#### AIM:
Convert the lines of the records, from the line containing "Open the Pitch dropdown menu" through the end of the records, into a JSON list of strings, one string per line, omitting blank lines and leaving the pictures out of the answer.

#### DATA LINES:

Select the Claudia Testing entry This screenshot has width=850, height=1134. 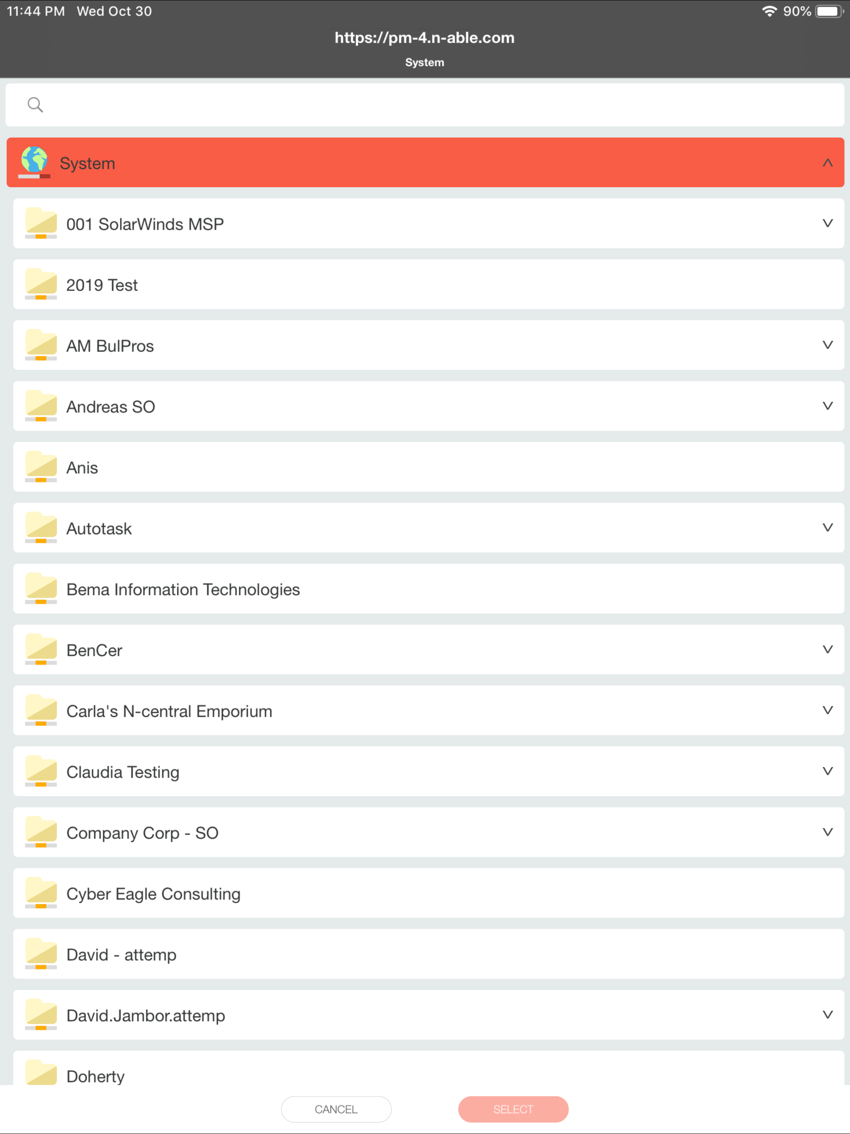tap(123, 772)
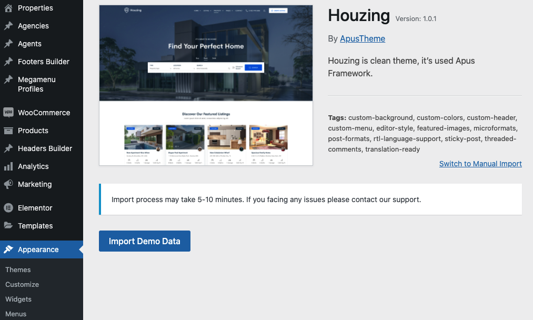This screenshot has width=533, height=320.
Task: Open the Elementor settings
Action: point(35,208)
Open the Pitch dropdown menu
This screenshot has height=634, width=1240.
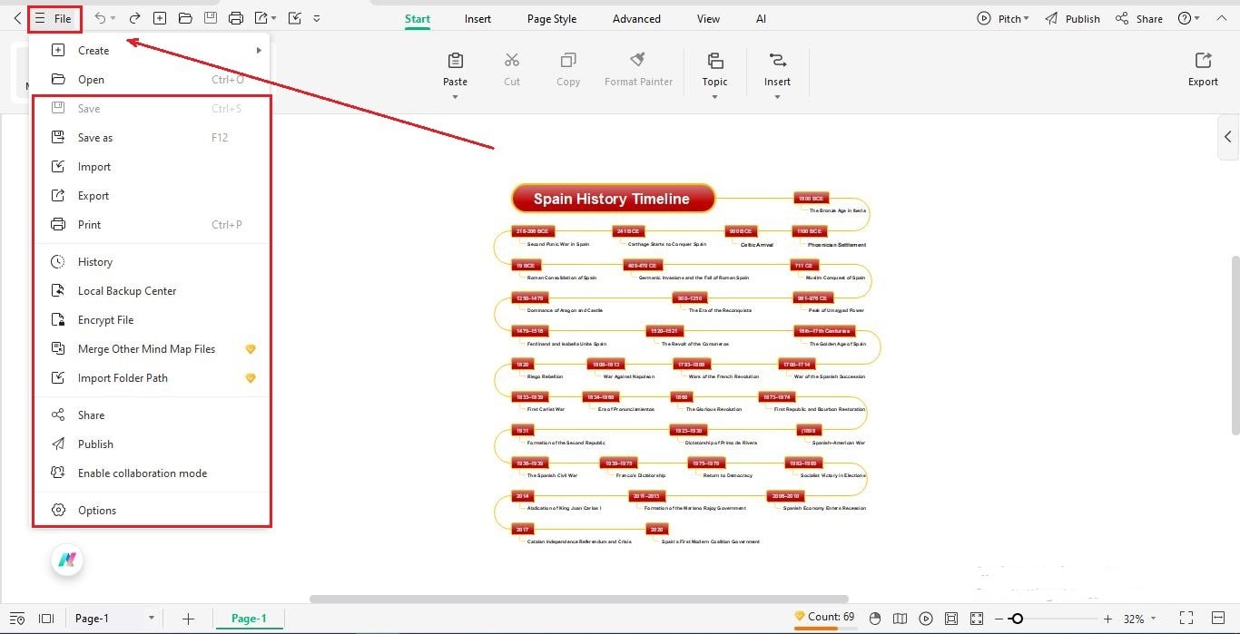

#### SOLUTION FOR THIS EXERCISE:
[
  "Open the Pitch dropdown menu",
  "This screenshot has height=634, width=1240."
]